*TASK OBJECTIVE:* The answer must be every line from the entries below that contains "resolution".

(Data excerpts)
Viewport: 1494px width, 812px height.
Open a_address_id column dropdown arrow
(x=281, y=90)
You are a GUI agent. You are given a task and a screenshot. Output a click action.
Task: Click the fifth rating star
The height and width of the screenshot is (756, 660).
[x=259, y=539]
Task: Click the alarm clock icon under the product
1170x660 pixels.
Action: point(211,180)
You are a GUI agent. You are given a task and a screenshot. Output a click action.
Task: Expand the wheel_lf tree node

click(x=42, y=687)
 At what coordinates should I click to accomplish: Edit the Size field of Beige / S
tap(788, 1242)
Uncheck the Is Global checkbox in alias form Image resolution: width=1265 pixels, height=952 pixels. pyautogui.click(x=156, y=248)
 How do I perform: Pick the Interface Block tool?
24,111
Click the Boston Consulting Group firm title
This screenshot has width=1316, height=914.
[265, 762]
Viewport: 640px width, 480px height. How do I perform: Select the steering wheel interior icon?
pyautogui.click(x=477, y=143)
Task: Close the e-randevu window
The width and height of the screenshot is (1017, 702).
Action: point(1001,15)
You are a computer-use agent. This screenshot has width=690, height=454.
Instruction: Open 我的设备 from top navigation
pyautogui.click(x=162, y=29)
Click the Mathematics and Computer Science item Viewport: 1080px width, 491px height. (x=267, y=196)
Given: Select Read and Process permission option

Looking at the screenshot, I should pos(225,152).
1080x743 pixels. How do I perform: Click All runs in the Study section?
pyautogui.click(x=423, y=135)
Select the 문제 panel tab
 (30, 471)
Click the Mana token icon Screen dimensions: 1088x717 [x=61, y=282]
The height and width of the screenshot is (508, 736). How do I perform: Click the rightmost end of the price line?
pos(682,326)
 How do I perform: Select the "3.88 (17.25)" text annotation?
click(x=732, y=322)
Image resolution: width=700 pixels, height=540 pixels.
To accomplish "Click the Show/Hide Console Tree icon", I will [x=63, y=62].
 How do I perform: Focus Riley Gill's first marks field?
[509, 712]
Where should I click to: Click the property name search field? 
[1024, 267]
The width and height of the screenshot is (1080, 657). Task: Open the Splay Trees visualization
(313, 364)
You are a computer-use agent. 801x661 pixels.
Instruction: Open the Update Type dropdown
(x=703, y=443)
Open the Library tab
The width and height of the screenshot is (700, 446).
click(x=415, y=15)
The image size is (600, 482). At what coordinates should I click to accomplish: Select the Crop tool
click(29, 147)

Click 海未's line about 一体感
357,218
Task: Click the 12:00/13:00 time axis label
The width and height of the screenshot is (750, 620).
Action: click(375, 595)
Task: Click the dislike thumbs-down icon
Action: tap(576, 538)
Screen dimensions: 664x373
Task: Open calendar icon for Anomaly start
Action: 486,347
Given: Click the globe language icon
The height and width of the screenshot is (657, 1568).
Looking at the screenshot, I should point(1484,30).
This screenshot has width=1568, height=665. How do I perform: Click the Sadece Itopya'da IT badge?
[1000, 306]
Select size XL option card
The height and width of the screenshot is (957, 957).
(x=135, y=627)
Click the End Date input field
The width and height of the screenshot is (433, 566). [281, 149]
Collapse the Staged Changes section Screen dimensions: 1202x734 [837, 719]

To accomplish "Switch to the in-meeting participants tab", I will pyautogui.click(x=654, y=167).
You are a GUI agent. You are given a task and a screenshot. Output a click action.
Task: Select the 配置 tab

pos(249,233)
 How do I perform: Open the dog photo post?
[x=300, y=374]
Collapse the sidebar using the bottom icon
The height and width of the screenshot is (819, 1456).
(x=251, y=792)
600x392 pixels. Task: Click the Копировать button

*TASK RESULT:*
Uncheck the Is Global checkbox in alias form Image resolution: width=1265 pixels, height=952 pixels. pyautogui.click(x=156, y=248)
Image resolution: width=700 pixels, height=540 pixels.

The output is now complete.